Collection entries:
★ ★ ★
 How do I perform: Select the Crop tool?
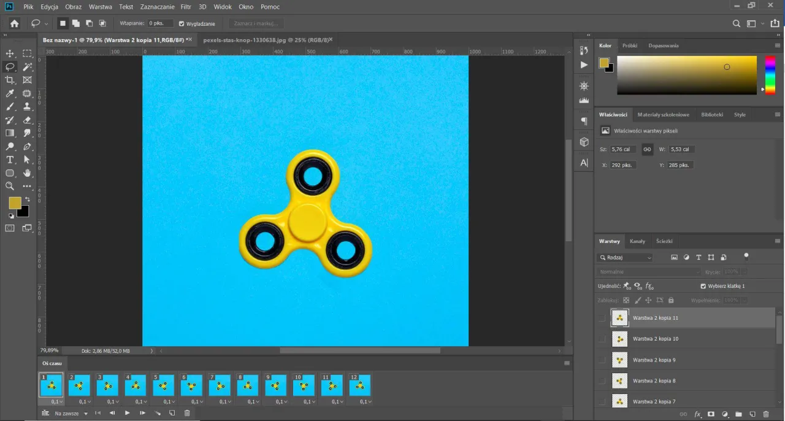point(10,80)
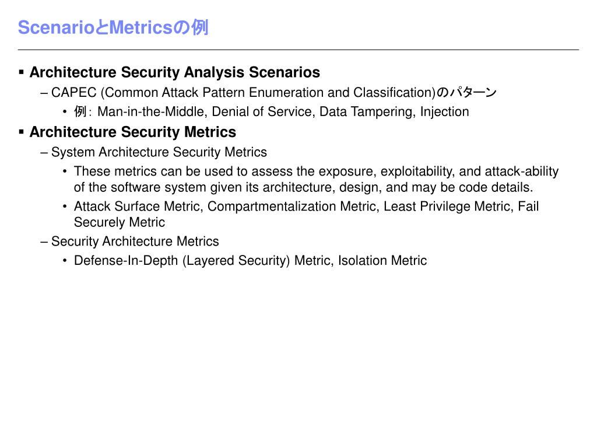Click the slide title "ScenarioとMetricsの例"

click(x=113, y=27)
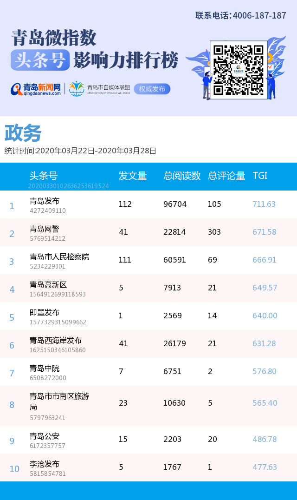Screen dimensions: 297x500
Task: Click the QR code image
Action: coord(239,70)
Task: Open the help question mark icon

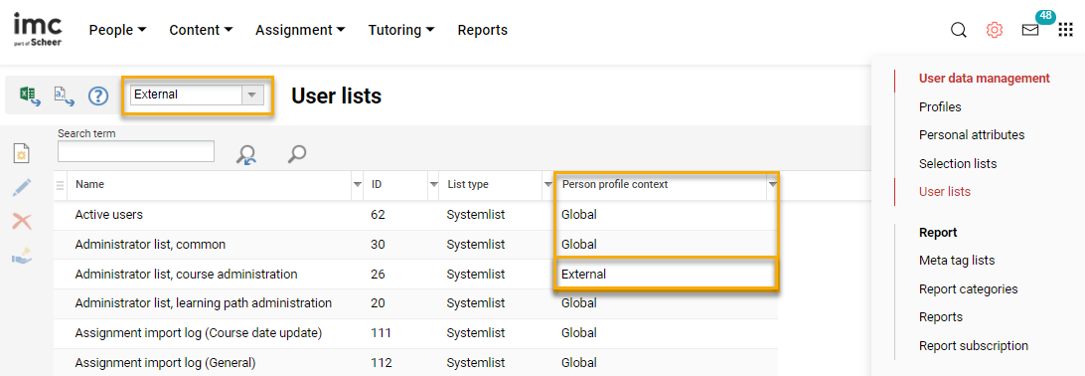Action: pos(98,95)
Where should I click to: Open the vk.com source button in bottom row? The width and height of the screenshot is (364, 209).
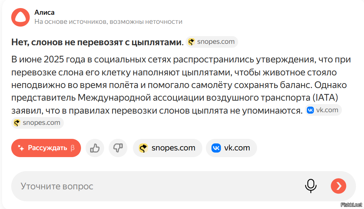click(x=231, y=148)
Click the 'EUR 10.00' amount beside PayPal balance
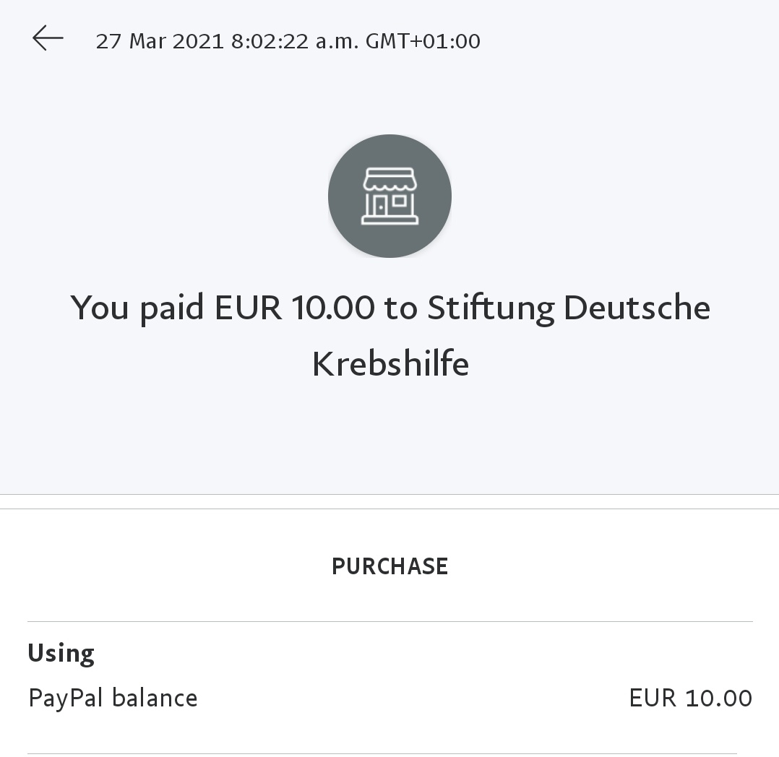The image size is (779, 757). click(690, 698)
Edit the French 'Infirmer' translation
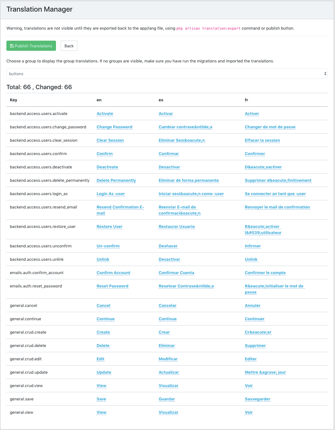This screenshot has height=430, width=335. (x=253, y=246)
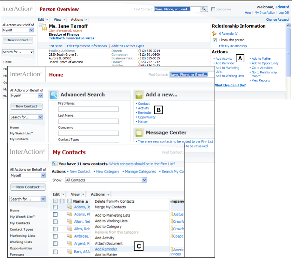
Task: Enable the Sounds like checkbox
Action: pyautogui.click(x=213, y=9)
★ ★ ★
Format the items above, from the line containing "Click the 'EUR" through the end of the items, as a JSON list of strings with one string per line. Skip blank lines and leave out the pictures.

[
  "Click the 'EUR 10.00' amount beside PayPal balance",
  "The image size is (779, 757). click(690, 698)",
  "Edit the French 'Infirmer' translation",
  "This screenshot has height=430, width=335. (x=253, y=246)",
  "Task: Enable the Sounds like checkbox",
  "Action: pyautogui.click(x=213, y=9)"
]